**EXERCISE GOAL**
Search term "computer": copy each line of the records that contains it.

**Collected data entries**
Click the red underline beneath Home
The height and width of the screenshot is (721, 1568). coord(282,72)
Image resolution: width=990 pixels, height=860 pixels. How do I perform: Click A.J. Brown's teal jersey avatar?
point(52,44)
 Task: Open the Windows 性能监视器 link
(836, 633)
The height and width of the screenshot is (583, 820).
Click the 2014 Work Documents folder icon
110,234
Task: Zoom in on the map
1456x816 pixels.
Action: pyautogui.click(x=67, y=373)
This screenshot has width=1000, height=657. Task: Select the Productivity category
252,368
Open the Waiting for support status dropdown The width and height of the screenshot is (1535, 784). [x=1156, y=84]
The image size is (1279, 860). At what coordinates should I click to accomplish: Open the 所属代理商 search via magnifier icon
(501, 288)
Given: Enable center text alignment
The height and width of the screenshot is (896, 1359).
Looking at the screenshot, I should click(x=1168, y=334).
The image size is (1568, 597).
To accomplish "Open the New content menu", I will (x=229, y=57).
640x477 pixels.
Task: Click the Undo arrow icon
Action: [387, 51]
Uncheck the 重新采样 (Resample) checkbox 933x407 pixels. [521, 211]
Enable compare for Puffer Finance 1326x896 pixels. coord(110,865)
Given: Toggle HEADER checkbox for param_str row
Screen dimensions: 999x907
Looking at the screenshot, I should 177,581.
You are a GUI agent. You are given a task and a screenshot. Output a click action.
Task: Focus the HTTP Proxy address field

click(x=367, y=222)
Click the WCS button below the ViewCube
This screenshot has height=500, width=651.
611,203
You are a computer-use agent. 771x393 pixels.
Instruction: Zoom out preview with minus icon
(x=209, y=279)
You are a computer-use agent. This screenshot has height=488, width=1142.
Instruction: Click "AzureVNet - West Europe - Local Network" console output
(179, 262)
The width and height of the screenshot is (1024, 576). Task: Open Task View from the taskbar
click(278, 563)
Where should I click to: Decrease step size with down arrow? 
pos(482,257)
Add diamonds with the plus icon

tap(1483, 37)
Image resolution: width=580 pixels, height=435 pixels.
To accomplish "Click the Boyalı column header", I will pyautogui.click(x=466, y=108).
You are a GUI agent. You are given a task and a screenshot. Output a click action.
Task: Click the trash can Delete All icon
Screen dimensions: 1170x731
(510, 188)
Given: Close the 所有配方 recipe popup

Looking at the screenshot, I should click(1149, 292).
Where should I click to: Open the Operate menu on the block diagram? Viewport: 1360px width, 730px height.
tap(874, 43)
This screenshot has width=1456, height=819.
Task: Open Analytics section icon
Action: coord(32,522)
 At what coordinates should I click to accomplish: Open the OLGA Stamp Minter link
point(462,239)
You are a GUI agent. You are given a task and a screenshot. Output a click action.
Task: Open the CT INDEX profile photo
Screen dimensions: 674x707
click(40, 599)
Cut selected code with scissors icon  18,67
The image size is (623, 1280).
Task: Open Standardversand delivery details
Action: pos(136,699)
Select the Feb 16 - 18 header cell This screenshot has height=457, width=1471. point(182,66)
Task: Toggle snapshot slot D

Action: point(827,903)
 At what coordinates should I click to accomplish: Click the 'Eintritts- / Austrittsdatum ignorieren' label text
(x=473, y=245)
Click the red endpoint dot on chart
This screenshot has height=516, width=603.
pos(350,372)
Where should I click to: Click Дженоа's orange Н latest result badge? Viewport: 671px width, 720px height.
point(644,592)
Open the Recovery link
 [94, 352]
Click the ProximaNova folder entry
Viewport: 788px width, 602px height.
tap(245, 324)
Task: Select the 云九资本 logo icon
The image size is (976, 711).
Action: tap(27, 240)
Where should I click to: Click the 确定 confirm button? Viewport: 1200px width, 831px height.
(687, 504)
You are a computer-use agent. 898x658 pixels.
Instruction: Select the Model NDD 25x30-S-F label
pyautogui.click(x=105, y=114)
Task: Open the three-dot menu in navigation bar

**SOLUTION FOR THIS EXERCISE**
You are a computer-use agent. 771x393 pixels.
You are a computer-use agent. This screenshot has height=488, width=1142.
You are a computer-use agent. 898x658 pixels.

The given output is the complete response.